● **QUESTIONS ON THE MATERIAL**:
1: Return the part of the HIMSS nursing text that opens with the words containing "This is a landmark" and closes with "on nursing practice.".
2: According to the HIMSS nursing text, who approved the first HIMSS Position Statement focused on nursing practice?
3: Write what comes next in the HIMSS nursing text, picking up after its final sentence.

● **EXCERPTED TEXT**:

This is a landmark week for HIMSS and the Nursing Informatics Community. HIMSS’ Board of Directors has recently approved its first HIMSS Position Statement focused on nursing practice.
Though you might join me in saying, “It’s about time!,” it is worth celebrating this moment since the statement is significant to our professional practice, as well as to the future of our healthcare system. My key take-away from this statement is that HIMSS believes nurses must lead, be visible, vocal and present at the table for all significant healthcare reform initiatives.
HIMSS Position Statement Summary
Nurses are key leaders in developing the infrastructure for effective and efficient health information technology that transforms the delivery of care. Nurse informaticists play a crucial role in advocating both for patients and fellow nurses who are often the key stakeholders and recipients of these evolving solutions. Nursing informatics professionals are the liaisons to successful interactions with technology in healthcare. As clinicians who focus on transforming information into knowledge, nurse informaticists cultivate a new time and place of care through their facilitation efforts to integrate technology with patient care. Technology will continue to be a fundamental enabler to future care delivery models and nursing informatics leaders will be essential to transforming nursing practice through technology.

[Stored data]
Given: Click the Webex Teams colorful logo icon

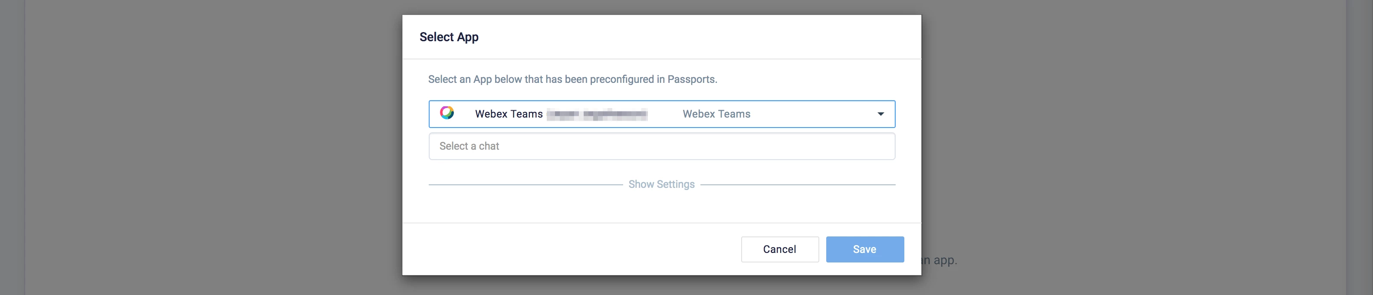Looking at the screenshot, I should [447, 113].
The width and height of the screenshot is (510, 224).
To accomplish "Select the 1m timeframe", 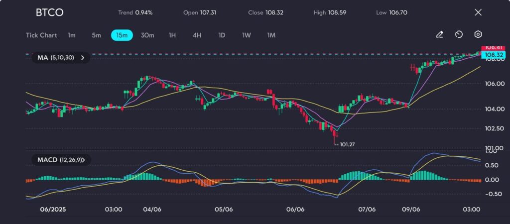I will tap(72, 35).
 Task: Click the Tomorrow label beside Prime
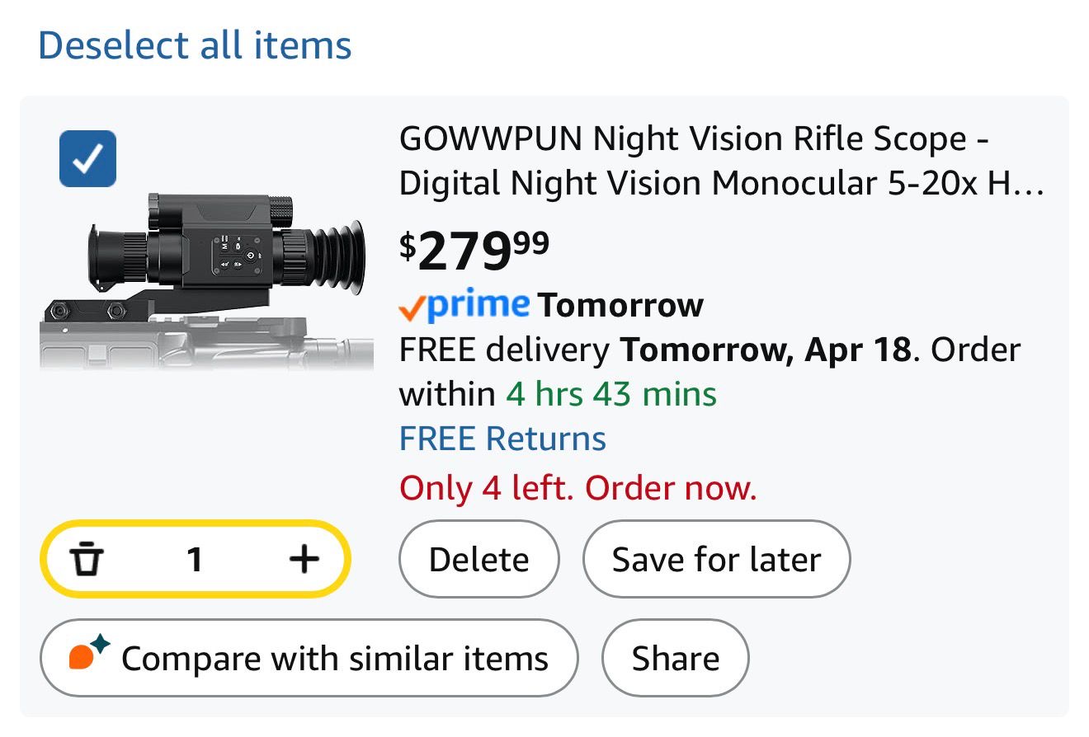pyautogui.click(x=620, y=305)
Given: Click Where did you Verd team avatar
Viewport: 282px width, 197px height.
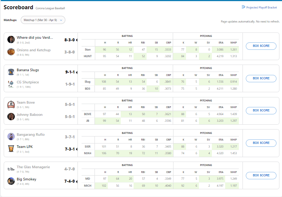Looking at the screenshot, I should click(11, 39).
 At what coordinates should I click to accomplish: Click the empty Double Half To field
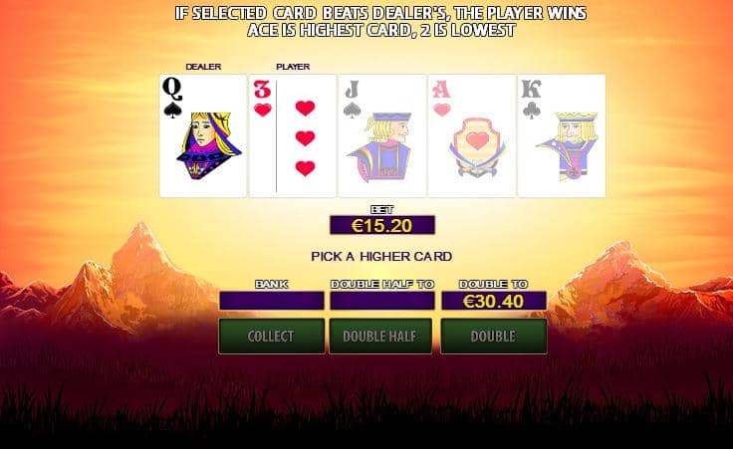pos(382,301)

● **ACTIVITY ANSWERS**:
1:
This is a landmark week for HIMSS and the Nursing Informatics Community. HIMSS’ Board of Directors has recently approved its first HIMSS Position Statement focused on nursing practice.

2: HIMSS’ Board of Directors approved it.

3:
A major driver for this statement was the Institute of Medicine (IOM) Report The Future of Nursing: Leading Change, Advancing Health, which emphasizes the vital role of nurses in transforming healthcare in our country and presents recommendations about how to promote that role in the future. The IOM report highlights that “The United States (U.S.) has the opportunity to transform its healthcare system, and nurses can and should play a fundamental role in this transformation. However, the power to improve the current regulatory, business, and organizational conditions does not rest solely with nurses; academia, government, businesses, healthcare organizations, professional associations, consumers and the insurance industry all must play a role.”
The HIMSS Position Statement provides background on key related issues and identifies specific recommendations for eliminating barriers and addressing nursing’s role in transforming healthcare, particularly in regards to the role of nursing informatics and the use of health IT. This statement was developed by the HIMSS Nursing Informatics Committee, representing more than 2,900 nurse informaticists, and is supported by HIMSS multidisciplinary stakeholder membership. At the crossroads of technology and patient care stand the nurses who have chosen nursing informatics as their specialty.
As we know, nursing informatics is a well-established specialty that has evolved to become an integral part of healthcare delivery and a differentiating factor in the selection, implementation and evaluation of health IT that supports safe, high quality, patient-centric care. When patient-centric processes encourage patient engagement, nurses and other healthcare team members across care settings can work in partnership to enhance the well-being of consumers. Nurses integrating informatics solutions into clinical encounters are critical for the transition to an automated healthcare environment that promotes the continuum of care across time and place, in addition to wellness and health maintenance activities.
Please join me in celebrating this occasion by widely disseminating the HIMSS Position Statement and advocating for the following recommendations in your organization:
- Partner with nurse executives to lead technology changes that advance health and delivery of healthcare.
- Support the development of informatics departments.
- Foster the evolution of the Chief Nursing Informatics Officer role.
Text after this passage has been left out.